• [ENTRIES PROVIDED]:
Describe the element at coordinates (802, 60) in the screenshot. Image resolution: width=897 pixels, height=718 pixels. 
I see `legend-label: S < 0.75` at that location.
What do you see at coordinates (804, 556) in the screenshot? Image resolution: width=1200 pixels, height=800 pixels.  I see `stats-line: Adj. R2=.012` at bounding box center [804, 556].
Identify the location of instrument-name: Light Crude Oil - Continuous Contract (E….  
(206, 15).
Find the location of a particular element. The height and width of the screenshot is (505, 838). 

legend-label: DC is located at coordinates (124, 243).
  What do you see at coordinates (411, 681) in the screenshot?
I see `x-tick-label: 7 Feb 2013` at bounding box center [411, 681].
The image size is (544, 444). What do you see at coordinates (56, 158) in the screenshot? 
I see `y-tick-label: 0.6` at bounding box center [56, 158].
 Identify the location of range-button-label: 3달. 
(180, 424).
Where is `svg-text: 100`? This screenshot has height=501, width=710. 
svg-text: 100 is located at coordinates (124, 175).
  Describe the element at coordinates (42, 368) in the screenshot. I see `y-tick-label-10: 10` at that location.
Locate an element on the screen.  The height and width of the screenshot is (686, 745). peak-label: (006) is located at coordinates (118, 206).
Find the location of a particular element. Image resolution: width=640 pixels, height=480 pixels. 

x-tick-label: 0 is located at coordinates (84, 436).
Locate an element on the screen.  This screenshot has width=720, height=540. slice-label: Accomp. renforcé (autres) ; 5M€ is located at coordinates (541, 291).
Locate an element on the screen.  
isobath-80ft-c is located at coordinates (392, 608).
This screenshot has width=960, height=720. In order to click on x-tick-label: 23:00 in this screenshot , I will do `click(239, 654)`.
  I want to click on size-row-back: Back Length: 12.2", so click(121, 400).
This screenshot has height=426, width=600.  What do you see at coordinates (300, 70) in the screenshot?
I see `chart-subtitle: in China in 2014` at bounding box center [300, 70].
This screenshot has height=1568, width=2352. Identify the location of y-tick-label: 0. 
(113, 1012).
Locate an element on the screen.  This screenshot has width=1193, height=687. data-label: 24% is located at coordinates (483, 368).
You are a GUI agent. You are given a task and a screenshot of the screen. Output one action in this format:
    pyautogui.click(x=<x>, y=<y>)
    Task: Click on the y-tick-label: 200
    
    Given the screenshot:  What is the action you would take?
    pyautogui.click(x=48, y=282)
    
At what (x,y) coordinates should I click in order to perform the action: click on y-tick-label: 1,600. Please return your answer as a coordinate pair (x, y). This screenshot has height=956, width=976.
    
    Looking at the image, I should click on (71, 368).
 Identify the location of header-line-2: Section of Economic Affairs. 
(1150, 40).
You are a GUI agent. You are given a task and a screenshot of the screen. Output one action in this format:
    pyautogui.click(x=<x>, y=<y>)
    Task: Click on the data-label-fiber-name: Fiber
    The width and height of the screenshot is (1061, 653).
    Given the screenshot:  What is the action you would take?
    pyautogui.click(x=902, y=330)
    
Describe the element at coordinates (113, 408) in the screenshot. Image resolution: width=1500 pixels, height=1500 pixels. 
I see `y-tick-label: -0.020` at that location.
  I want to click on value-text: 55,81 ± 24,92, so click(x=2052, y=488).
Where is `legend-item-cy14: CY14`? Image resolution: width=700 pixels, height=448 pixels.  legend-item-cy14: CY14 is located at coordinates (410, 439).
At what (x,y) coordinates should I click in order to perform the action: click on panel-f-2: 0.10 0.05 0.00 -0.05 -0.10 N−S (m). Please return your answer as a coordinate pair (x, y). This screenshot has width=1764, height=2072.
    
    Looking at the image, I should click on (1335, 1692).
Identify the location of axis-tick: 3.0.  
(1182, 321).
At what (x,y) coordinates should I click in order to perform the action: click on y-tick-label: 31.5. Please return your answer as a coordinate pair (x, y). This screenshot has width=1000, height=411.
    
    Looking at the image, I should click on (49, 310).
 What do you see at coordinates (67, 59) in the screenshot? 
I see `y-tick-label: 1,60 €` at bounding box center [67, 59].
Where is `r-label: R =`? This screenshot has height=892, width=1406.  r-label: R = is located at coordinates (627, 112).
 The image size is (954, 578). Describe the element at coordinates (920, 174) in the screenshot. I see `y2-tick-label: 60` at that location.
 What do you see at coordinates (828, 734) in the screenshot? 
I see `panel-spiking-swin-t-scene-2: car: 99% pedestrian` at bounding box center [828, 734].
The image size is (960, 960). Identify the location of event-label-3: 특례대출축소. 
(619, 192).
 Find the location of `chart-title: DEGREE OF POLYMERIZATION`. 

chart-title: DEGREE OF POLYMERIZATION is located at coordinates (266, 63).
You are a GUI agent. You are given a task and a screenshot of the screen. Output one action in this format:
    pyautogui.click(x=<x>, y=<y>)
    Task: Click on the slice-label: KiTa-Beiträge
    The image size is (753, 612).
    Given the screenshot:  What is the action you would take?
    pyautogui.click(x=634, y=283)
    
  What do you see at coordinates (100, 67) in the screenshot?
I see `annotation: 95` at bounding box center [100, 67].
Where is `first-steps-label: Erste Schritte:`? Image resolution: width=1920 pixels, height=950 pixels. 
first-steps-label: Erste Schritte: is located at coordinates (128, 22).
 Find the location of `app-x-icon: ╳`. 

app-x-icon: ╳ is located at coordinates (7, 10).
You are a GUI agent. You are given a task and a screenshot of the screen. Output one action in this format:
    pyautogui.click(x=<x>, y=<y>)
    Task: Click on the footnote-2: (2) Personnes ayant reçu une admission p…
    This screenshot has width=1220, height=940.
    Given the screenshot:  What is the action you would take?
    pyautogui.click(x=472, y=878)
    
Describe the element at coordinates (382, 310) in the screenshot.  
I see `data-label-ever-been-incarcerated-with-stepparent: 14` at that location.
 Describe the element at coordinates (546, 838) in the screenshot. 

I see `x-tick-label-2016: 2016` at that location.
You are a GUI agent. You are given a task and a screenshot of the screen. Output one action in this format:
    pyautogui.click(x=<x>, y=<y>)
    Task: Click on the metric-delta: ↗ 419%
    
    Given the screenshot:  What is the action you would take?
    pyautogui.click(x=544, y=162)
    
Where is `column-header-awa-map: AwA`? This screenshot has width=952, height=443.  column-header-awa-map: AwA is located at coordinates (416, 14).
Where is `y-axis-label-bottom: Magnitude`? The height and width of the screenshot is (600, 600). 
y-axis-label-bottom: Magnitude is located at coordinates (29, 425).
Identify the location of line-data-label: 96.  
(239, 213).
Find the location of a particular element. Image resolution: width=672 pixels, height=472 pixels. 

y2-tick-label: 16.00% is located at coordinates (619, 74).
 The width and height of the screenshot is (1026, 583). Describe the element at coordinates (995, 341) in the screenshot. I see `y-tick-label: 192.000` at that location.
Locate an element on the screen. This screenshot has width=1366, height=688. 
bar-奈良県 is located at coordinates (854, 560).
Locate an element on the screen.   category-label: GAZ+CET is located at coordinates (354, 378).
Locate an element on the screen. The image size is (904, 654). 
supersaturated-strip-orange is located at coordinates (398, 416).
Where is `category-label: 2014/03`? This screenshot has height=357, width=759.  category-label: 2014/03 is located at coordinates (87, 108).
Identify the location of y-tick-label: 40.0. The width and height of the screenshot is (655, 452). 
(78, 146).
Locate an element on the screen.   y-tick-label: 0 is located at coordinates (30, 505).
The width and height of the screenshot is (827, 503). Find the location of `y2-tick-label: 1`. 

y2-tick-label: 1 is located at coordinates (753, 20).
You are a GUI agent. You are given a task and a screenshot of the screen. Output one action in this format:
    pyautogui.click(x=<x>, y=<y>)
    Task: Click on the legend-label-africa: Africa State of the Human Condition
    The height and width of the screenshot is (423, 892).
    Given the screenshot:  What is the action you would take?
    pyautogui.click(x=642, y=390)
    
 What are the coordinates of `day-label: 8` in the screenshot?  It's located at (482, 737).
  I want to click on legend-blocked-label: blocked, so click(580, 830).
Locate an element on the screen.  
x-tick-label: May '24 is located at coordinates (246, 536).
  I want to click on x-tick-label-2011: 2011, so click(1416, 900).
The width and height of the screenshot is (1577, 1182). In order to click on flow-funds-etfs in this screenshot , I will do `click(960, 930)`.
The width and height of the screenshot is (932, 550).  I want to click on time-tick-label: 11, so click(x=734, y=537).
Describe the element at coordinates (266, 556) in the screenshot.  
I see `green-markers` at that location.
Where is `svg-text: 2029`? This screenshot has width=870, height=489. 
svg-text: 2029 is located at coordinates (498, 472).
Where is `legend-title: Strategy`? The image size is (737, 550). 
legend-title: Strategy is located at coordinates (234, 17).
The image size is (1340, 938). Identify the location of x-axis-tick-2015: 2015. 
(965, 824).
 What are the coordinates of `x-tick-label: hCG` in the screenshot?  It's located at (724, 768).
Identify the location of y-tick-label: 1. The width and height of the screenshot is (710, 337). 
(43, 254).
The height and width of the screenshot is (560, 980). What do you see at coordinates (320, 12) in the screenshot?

• [WHAT THE EXERCISE ASKS]: Lay out the lines between the line containing "has width=1764, height=2072." and the line containing "center [828, 734].", inclusive, as a JSON list of strings with one string per line, omitting blank lines.

• [RESPONSE TO THE EXERCISE]:
[
  "At what (x,y) coordinates should I click in order to perform the action: click on panel-f-2: 0.10 0.05 0.00 -0.05 -0.10 N−S (m). Please return your answer as a coordinate pair (x, y). This screenshot has width=1764, height=2072.",
  "    Looking at the image, I should click on (1335, 1692).",
  "Identify the location of axis-tick: 3.0.  ",
  "(1182, 321).",
  "At what (x,y) coordinates should I click in order to perform the action: click on y-tick-label: 31.5. Please return your answer as a coordinate pair (x, y). This screenshot has width=1000, height=411.",
  "    Looking at the image, I should click on (49, 310).",
  " What do you see at coordinates (67, 59) in the screenshot? ",
  "I see `y-tick-label: 1,60 €` at bounding box center [67, 59].",
  "Where is `r-label: R =`? This screenshot has height=892, width=1406.  r-label: R = is located at coordinates (627, 112).",
  " The image size is (954, 578). Describe the element at coordinates (920, 174) in the screenshot. I see `y2-tick-label: 60` at that location.",
  " What do you see at coordinates (828, 734) in the screenshot? ",
  "I see `panel-spiking-swin-t-scene-2: car: 99% pedestrian` at bounding box center [828, 734]."
]